EBA chairperson Andrea Enria said that ‘firms cannot take for granted that they continue to operate as at present nor can they rely on as yet unrealised political agreements or public policy interventions’.
He added: ‘Risks, capacity and legal implications must be examined and addressed.’
Miles Celic, chief executive of financial services lobby group TheCityUK, dismissed suggestions of inadequate preparations.
“Financial services firms in the UK have had contingency plans in place for months,’ he said in a statement. 
‘Our industry has had a constructive, ongoing dialogue with regulators and government. We have worked together to minimise the risk of disruption to clients and the wider economy.’ 
Celic however called upon European authorities ‘to engage urgently and seriously’ in making sure cross-border financial services contracts, including for individuals’ pension and insurance products, are maintained following Brexit. 
‘The lack of progress by EU regulators on this vital issue is the most pressing item on the agenda,” he insisted.
Based in London, the EBA will move to Paris following Britain’s withdrawal from the EU scheduled for March next year, while banks and other firms are planning also to move some or all of their operations away from the UK with or without a Brexit deal.
During a visit to Dublin on Monday, Lagarde said that ‘in the near-term, it is critical to ensure that regulatory and supervisory capacities are prepared for the influx of financial firms that will eventually move to continental Europe – and Ireland – from where they are at the moment’.
‘Need to engage now’
Elsewhere Monday, a survey showed that almost 50 percent of businesses in EU countries, excluding Britain, had cut investment because of Brexit.
A poll of 800 business leaders across six major European markets, carried out by global law firm Baker McKenzie, found ‘nearly half of respondents saying that their company has reduced investment in the UK and they had already seen disruption to their supply chains resulting from the Brexit vote’.

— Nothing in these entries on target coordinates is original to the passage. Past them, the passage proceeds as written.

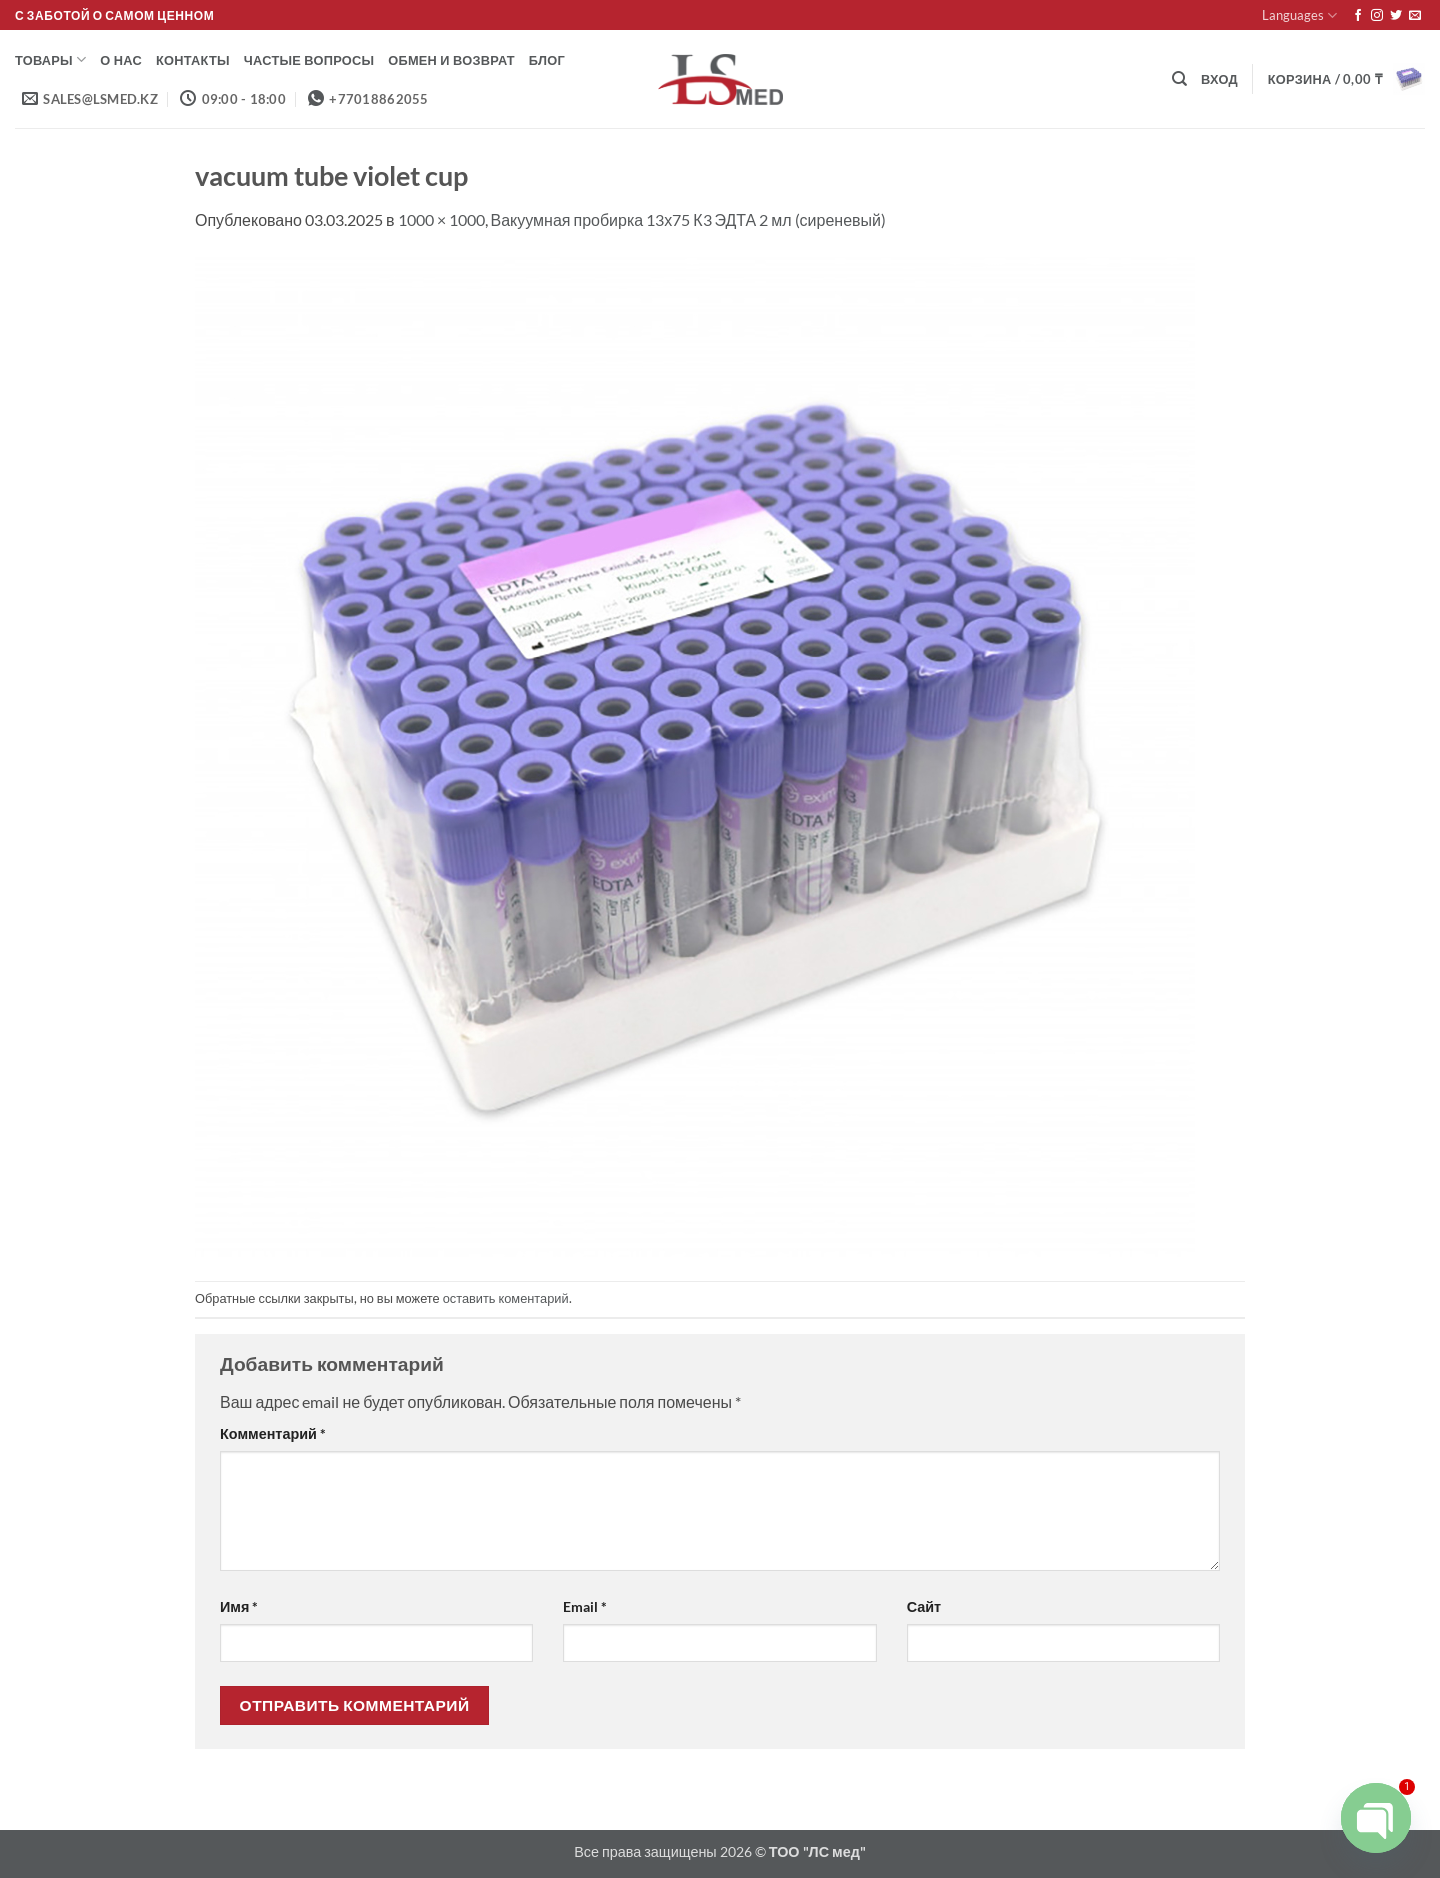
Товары (50, 59)
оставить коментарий (506, 1298)
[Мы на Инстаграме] (1377, 16)
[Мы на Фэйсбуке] (1358, 16)
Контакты (193, 60)
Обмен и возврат (451, 60)
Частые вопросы (309, 60)
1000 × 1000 (441, 219)
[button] (1219, 79)
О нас (121, 60)
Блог (547, 60)
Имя (239, 1606)
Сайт (924, 1606)
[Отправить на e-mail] (1415, 16)
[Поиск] (1179, 79)
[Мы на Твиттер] (1396, 16)
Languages (1299, 15)
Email (585, 1606)
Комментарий (273, 1433)
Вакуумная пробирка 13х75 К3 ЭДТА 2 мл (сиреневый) (688, 219)
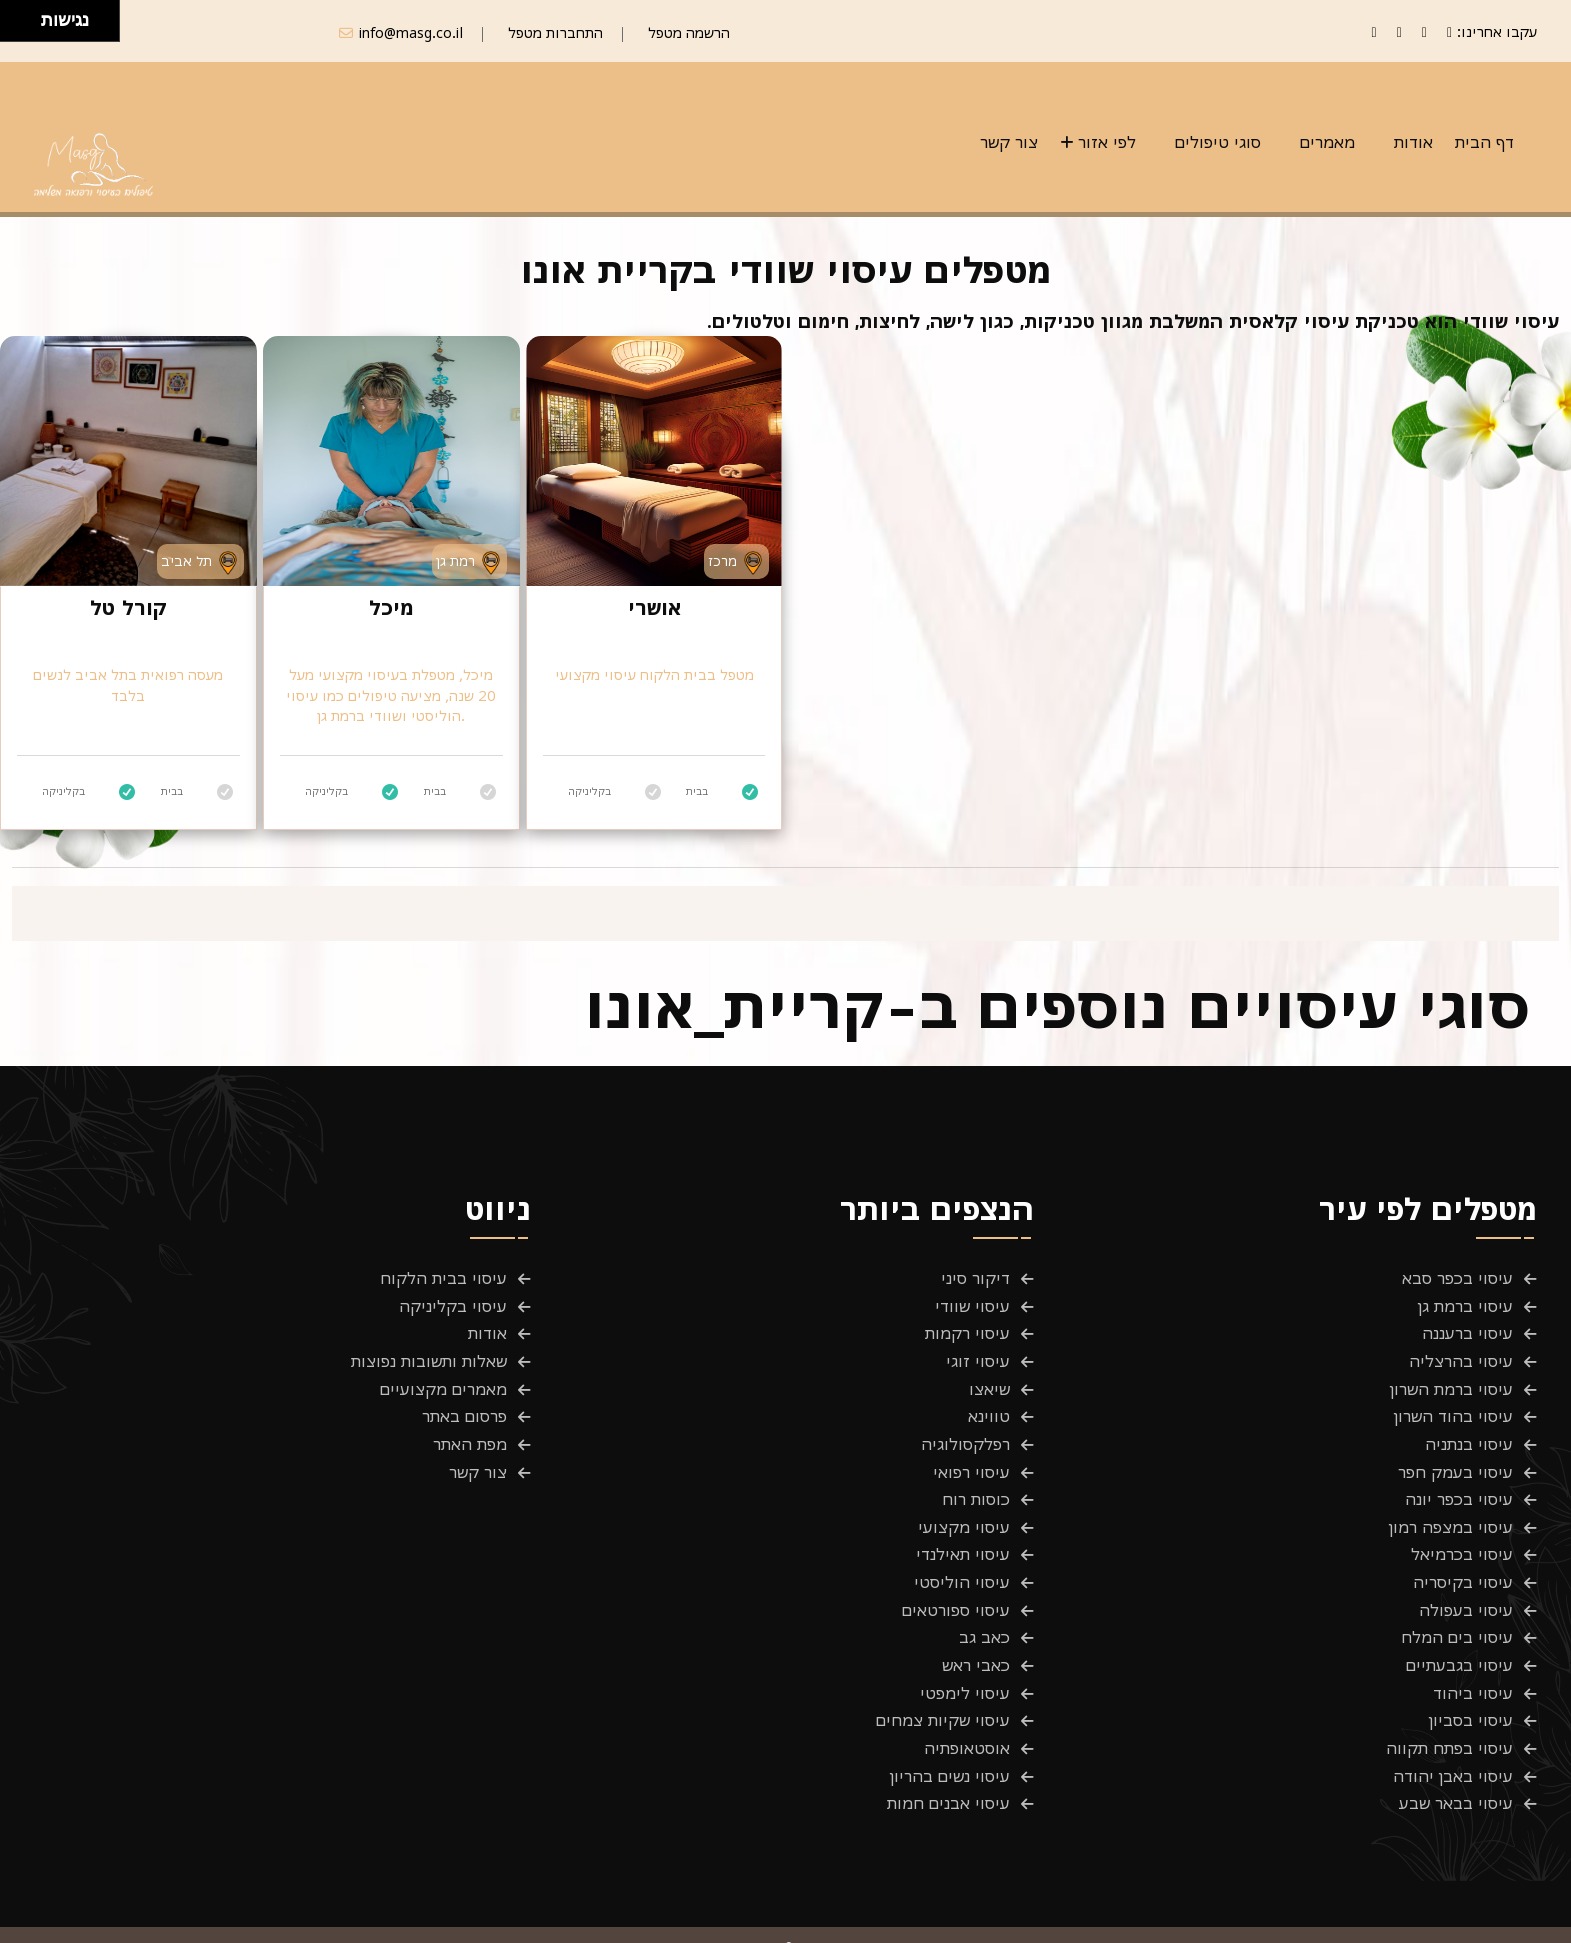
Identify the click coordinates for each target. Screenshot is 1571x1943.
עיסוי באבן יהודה (1453, 1729)
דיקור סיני (975, 1279)
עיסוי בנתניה (1469, 1429)
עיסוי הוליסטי (962, 1554)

‘While Brexit may be prompted by the UK, it will impact businesses in both the UK and the EU dramatically,’ said Ross Denton, a partner at the law firm specialising in trade.
‘To ensure Brexit is the success it potentially can be EU businesses need to engage now if they feel unheard or under-prepared, either through their national or European trade associations, or directly with the EU and national governments.’
Increasing the pressure on British Prime Minister Theresa May, planemaker Airbus last week warned that it could exit the UK should the country fail to strike a deal with Brussels.
The European group, which directly employs nearly 15,000 people in Britain, warned that crashing out of the bloc would be ‘catastrophic’ and force it to consider its investments.